2020年10月、改名によって櫻坂46に生まれ変わったグループを牽引してきた小林由依さん。無我夢中で走り続けたなかで決断した3ヶ月の休養期間は挫折ではなく、進化するために必要なステップだった。キャリア最大級のターニングポイントを経て、2冊目の写真集『意外性』では、かつてないほど自然体の笑顔を披露。ストイックに自分を追い込むのではなく、思い通りに活動できなくても「まあ、いっか」と唱えることで気持ちを切り替える。インタビュー後編では、柔軟かつ持続可能なスタンスを手に入れるまでのストーリーを振り返ってもらった。

前編はこちら→「櫻坂46小林由依「理想の自分」を手放して辿り着いた「現在地」

初めて仕事を休んだ理由

小林由依2nd写真集「意外性」より 撮影/柴田文子
-AD-

15歳でデビューするまでは、歌もダンスも未経験。それを言い訳に甘えるタイプではなく、常に完璧を目指してストイックにスキルを磨いてきた。努力は裏切らない。グループ随一の切れ味を誇るダンスを武器に、2018年の日本レコード大賞で披露した「アンビバレント」ではセンターポジションに。同年のNHK紅白歌合戦でも「ガラスを割れ!」のパフォーマンスでも再びセンターを務め、注目度が高まっているなかで翌年にはファースト写真集『感情の構図』を発売。

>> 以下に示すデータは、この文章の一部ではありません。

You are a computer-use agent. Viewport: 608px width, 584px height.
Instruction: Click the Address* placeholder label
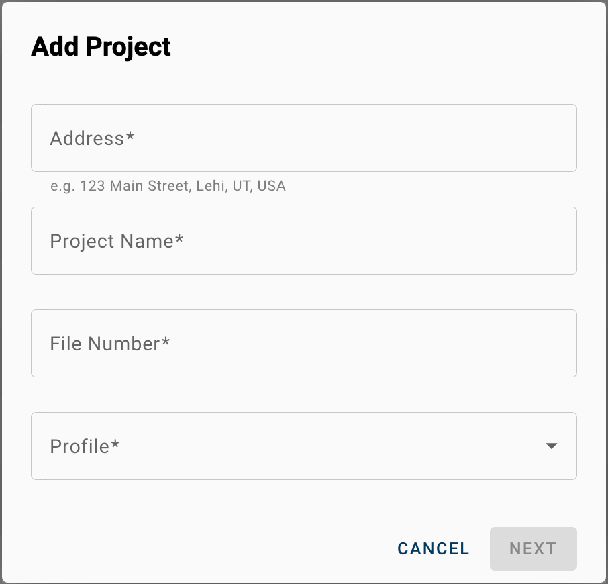(x=93, y=138)
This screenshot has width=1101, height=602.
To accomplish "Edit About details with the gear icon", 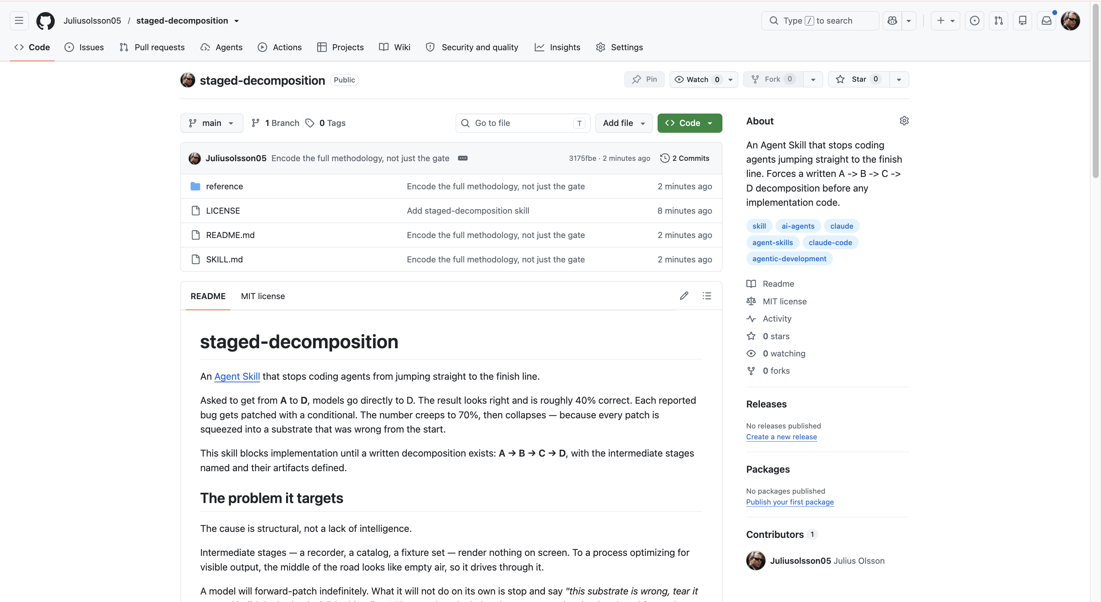I will (x=904, y=121).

小林由依さんにとって、新たな仕事は「頑張ったご褒美」だった。

「心が折れそうな時は、『このお仕事で結果を出せば、次はこういうお仕事が来るかもしれない』と思って、自分に火をつけていました。絶対に期待に応えたかったし、次に繋げたかったし、そのためには完璧にできないといけないと思い込んでいて……いつも精神的に張り詰めていたと思います。でも2020年に入って、コロナ禍で思い通りに活動できない時期が続き、さらに『自分が頑張らなきゃ!』という気持ちが強くなったのですが、次第に身体が追いつかなくなってきて。『ちょっと調子が悪いな』と感じることが増えていたんです」

2021年9月、活動を休止して休養することを発表。ガムシャラに駆け抜けてきた道の過程で、自分の意思で歩みを止めたのは始めてのことだった。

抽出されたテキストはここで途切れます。